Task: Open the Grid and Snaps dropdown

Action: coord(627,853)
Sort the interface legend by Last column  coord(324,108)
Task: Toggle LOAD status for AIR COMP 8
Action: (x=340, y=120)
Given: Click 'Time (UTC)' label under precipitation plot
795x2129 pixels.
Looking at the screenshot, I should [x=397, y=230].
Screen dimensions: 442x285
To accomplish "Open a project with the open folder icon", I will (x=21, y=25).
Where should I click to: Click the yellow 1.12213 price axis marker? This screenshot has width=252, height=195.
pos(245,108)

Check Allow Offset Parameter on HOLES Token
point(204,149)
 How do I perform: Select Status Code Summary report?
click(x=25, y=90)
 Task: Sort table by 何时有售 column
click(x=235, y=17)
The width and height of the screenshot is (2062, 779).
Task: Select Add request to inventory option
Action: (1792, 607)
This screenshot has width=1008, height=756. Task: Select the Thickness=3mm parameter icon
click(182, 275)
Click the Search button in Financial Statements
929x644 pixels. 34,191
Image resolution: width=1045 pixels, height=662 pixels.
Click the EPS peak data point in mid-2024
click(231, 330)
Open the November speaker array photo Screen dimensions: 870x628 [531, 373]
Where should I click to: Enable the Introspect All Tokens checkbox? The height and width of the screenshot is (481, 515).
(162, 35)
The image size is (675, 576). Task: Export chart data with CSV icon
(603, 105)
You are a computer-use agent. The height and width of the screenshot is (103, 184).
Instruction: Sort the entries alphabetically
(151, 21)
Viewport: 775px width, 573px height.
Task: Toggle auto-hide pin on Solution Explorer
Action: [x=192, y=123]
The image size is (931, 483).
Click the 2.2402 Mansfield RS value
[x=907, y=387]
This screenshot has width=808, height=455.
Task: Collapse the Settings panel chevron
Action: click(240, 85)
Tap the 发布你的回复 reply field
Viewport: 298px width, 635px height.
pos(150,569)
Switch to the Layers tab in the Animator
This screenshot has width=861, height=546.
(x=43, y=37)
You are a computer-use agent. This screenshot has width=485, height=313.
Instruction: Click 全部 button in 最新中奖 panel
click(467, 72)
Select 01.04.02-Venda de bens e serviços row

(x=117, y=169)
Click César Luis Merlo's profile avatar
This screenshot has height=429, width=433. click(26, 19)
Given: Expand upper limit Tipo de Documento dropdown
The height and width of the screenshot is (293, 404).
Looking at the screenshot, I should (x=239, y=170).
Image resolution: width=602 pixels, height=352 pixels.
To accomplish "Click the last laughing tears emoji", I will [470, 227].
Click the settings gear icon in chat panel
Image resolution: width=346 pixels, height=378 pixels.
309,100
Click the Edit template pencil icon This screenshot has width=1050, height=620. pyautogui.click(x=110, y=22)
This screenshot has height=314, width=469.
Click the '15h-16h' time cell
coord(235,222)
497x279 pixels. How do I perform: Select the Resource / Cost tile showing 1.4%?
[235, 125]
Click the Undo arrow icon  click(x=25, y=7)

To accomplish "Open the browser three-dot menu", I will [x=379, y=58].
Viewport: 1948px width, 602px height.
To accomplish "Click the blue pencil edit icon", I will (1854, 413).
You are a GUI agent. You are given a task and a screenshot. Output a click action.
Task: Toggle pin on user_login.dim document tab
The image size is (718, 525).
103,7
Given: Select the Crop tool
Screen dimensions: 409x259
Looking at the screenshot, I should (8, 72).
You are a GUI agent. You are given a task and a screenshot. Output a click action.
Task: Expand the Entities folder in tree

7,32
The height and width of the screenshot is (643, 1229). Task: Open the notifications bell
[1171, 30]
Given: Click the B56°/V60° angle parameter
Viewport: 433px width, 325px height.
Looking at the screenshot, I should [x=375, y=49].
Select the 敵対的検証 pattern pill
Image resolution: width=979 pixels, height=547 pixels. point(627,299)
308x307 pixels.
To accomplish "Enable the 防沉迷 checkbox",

## [Task statement]
A single number is the answer here: how many lines of the material contain the string "agent"?

## [Written reply]
4